June 2026 Los Angeles real estate market update cover graphic. Text reads

Welcome to your essential June 2026 real estate market update, specifically tailored for buyers, sellers, and individuals planning a relocation within a 0–12 month horizon in Los Angeles and its surrounding premier neighborhoods. As we move deeper into the summer season, both the national landscape and our hyper-local Southern California markets are experiencing a unique set of economic crosscurrents. Shifting mortgage rates, a resilient stock market, and flatlined inventory levels are defining the choices available to consumers today.

To review the raw data points and charts driving this month’s comprehensive analysis, you can access the original June 2026 National Recap file repository here: Source Data Link.

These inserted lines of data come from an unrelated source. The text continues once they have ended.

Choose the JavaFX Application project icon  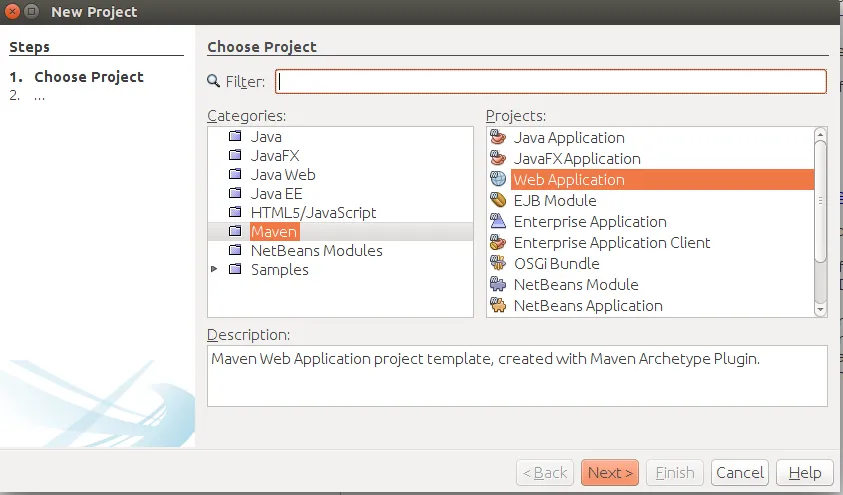(498, 159)
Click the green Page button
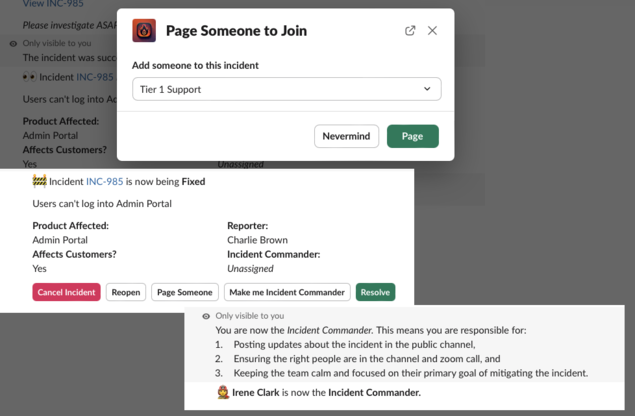 coord(412,136)
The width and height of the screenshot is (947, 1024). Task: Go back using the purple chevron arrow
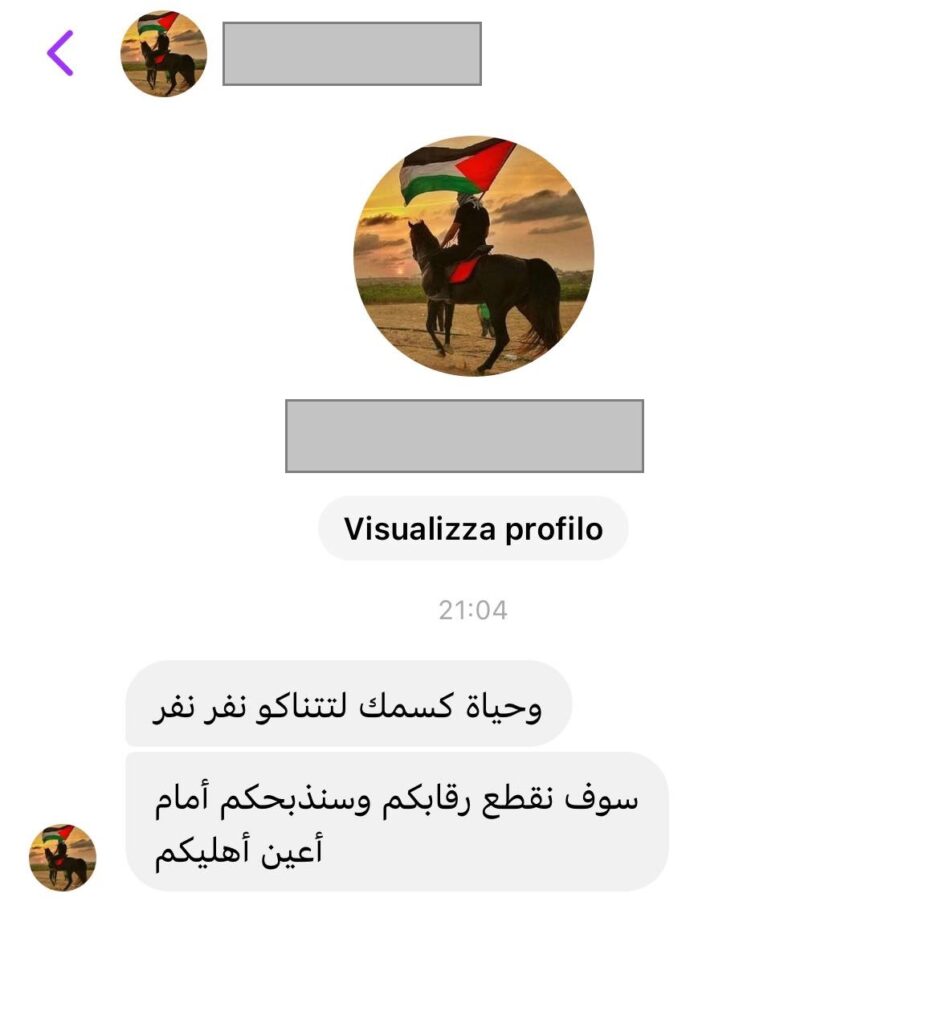click(60, 53)
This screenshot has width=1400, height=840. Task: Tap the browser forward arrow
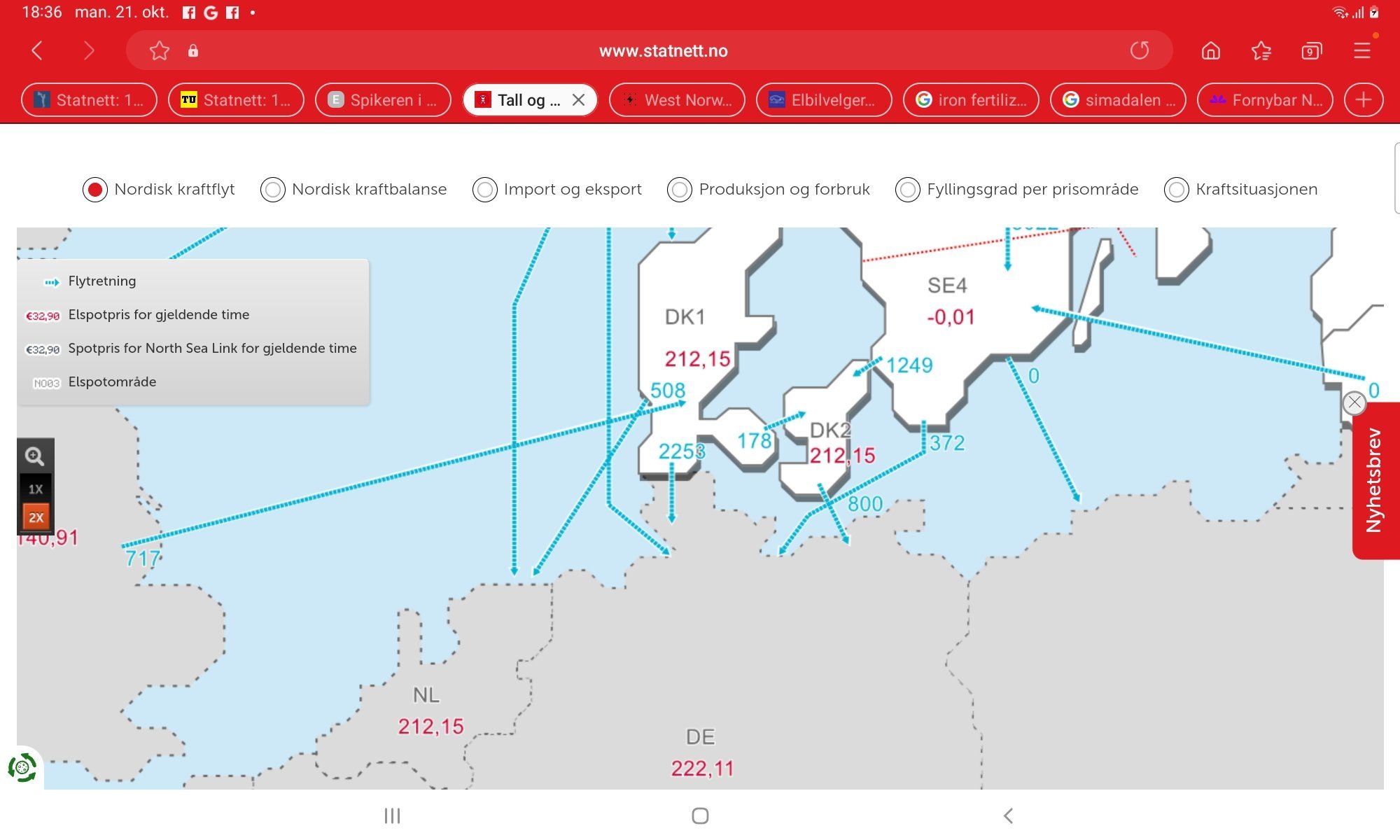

Line graph displaying mortgage interest rate trends from April 2023 to April 2026. The y-axis ranges from 5.5 percent to 8 percent. A highlighted gray band shows a three-year range of 6.5 to 7.25 percent. The line peaks at 7.94 percent in October 2023, hits a low of 5.99 percent in early 2026, and ends at 6.58 percent. Source is noted as Mortgage News Daily, Compass.
US real estate market mortgage interest rate trends chart, 2023 to 2026.

FAST FACTS

  • Mortgage Rates Bounce Off Lows:
    Current mortgage rates have edged upward to approximately 6.58%, remaining within the three-year historical baseline of 6.5% to 7.25%.
  • Pending Sales Show Strong Momentum:
    High-frequency data tracks nine consecutive weeks where weekly pending home sales outpaced 2025 volumes, showing a 4.2% year-to-date increase.
  • Inventory Growth Has Stalled Completely:
    Unsold housing inventory has flattened year-over-year at 1.06 million units nationwide—a striking 15% fewer homes for sale than in 2017.
  • The “Wealth Effect” Propels Demand:
    Significant stock market performance during April, May, and June has infused affluent buyers with liquid capital and renewed purchasing confidence.
  • L.A. Prices Remain Exceptionally Resilient:
    Even as national active list prices see minor downward compression, core metro areas like Los Angeles maintain stable, positive year-over-year sales price appreciation.
  • Mortgage Delinquency Remains Remarkably Low:
    At just 1.1% of loans 90+ days delinquent, American homeowners remain financially robust, preventing any wave of distressed properties.
  • New Construction Velocity Declines:
    Permits, starts, and units under construction are in multi-year declines, further strangling future housing supply.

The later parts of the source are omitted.